Short problem: Write out every entry below word for word, changing nothing and leaving nothing out.

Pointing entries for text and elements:
┄┄┄┄┄┄
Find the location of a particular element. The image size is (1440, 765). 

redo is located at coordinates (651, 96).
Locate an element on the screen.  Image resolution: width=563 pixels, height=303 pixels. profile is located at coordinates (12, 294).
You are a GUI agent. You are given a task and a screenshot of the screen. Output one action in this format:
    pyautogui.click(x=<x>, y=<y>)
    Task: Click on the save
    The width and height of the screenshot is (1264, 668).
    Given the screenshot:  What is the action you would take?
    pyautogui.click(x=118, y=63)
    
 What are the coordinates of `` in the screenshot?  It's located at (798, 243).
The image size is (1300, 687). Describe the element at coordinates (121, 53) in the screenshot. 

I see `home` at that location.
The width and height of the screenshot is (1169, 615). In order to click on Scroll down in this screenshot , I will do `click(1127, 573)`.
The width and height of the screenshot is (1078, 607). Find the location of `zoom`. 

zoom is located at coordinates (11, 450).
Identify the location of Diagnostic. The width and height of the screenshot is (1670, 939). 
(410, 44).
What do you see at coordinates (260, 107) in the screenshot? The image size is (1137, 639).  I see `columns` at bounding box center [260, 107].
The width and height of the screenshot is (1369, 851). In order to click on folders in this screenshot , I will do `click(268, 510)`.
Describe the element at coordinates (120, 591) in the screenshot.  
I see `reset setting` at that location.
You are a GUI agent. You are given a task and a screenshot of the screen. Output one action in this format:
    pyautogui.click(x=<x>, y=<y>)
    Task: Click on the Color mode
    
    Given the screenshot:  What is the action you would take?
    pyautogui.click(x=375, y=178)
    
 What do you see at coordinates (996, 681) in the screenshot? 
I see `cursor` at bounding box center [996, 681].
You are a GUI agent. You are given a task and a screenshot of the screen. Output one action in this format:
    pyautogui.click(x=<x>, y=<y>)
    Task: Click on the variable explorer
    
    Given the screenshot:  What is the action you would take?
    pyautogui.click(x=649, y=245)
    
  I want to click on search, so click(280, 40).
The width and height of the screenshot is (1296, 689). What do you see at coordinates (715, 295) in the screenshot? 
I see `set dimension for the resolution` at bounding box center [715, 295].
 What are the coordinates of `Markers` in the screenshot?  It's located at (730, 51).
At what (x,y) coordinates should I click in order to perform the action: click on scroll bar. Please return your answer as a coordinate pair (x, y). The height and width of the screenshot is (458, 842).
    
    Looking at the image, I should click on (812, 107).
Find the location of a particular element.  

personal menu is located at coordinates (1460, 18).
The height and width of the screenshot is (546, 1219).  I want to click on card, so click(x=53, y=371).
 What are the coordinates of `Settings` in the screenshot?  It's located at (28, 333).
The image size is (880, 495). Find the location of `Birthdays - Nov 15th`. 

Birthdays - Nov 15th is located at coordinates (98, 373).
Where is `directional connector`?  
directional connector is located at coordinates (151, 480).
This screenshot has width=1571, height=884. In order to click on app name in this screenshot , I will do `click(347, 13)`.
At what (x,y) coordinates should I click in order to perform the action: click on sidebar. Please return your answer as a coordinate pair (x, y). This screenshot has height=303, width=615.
┄┄┄┄┄┄
Task response:
Find the location of a particular element. The image size is (1440, 765). 

redo is located at coordinates (651, 96).
Locate an element on the screen.  Image resolution: width=563 pixels, height=303 pixels. profile is located at coordinates (12, 294).
You are a GUI agent. You are given a task and a screenshot of the screen. Output one action in this format:
    pyautogui.click(x=<x>, y=<y>)
    Task: Click on the save
    The width and height of the screenshot is (1264, 668).
    Given the screenshot:  What is the action you would take?
    pyautogui.click(x=118, y=63)
    
 What are the coordinates of `` in the screenshot?  It's located at (798, 243).
The image size is (1300, 687). Describe the element at coordinates (121, 53) in the screenshot. 

I see `home` at that location.
The width and height of the screenshot is (1169, 615). In order to click on Scroll down in this screenshot , I will do `click(1127, 573)`.
The width and height of the screenshot is (1078, 607). Find the location of `zoom`. 

zoom is located at coordinates (11, 450).
Identify the location of Diagnostic. The width and height of the screenshot is (1670, 939). 
(410, 44).
What do you see at coordinates (260, 107) in the screenshot? The image size is (1137, 639).  I see `columns` at bounding box center [260, 107].
The width and height of the screenshot is (1369, 851). In order to click on folders in this screenshot , I will do `click(268, 510)`.
Describe the element at coordinates (120, 591) in the screenshot.  
I see `reset setting` at that location.
You are a GUI agent. You are given a task and a screenshot of the screen. Output one action in this format:
    pyautogui.click(x=<x>, y=<y>)
    Task: Click on the Color mode
    
    Given the screenshot:  What is the action you would take?
    pyautogui.click(x=375, y=178)
    
 What do you see at coordinates (996, 681) in the screenshot? 
I see `cursor` at bounding box center [996, 681].
You are a GUI agent. You are given a task and a screenshot of the screen. Output one action in this format:
    pyautogui.click(x=<x>, y=<y>)
    Task: Click on the variable explorer
    
    Given the screenshot:  What is the action you would take?
    pyautogui.click(x=649, y=245)
    
  I want to click on search, so click(280, 40).
The width and height of the screenshot is (1296, 689). What do you see at coordinates (715, 295) in the screenshot? 
I see `set dimension for the resolution` at bounding box center [715, 295].
 What are the coordinates of `Markers` in the screenshot?  It's located at (730, 51).
At what (x,y) coordinates should I click in order to perform the action: click on scroll bar. Please return your answer as a coordinate pair (x, y). The height and width of the screenshot is (458, 842).
    
    Looking at the image, I should click on (812, 107).
Find the location of a particular element.  

personal menu is located at coordinates (1460, 18).
The height and width of the screenshot is (546, 1219).  I want to click on card, so click(x=53, y=371).
 What are the coordinates of `Settings` in the screenshot?  It's located at (28, 333).
The image size is (880, 495). Find the location of `Birthdays - Nov 15th`. 

Birthdays - Nov 15th is located at coordinates (98, 373).
Where is `directional connector`?  
directional connector is located at coordinates (151, 480).
This screenshot has width=1571, height=884. In order to click on app name in this screenshot , I will do `click(347, 13)`.
At what (x,y) coordinates should I click in order to perform the action: click on sidebar. Please return your answer as a coordinate pair (x, y). This screenshot has height=303, width=615.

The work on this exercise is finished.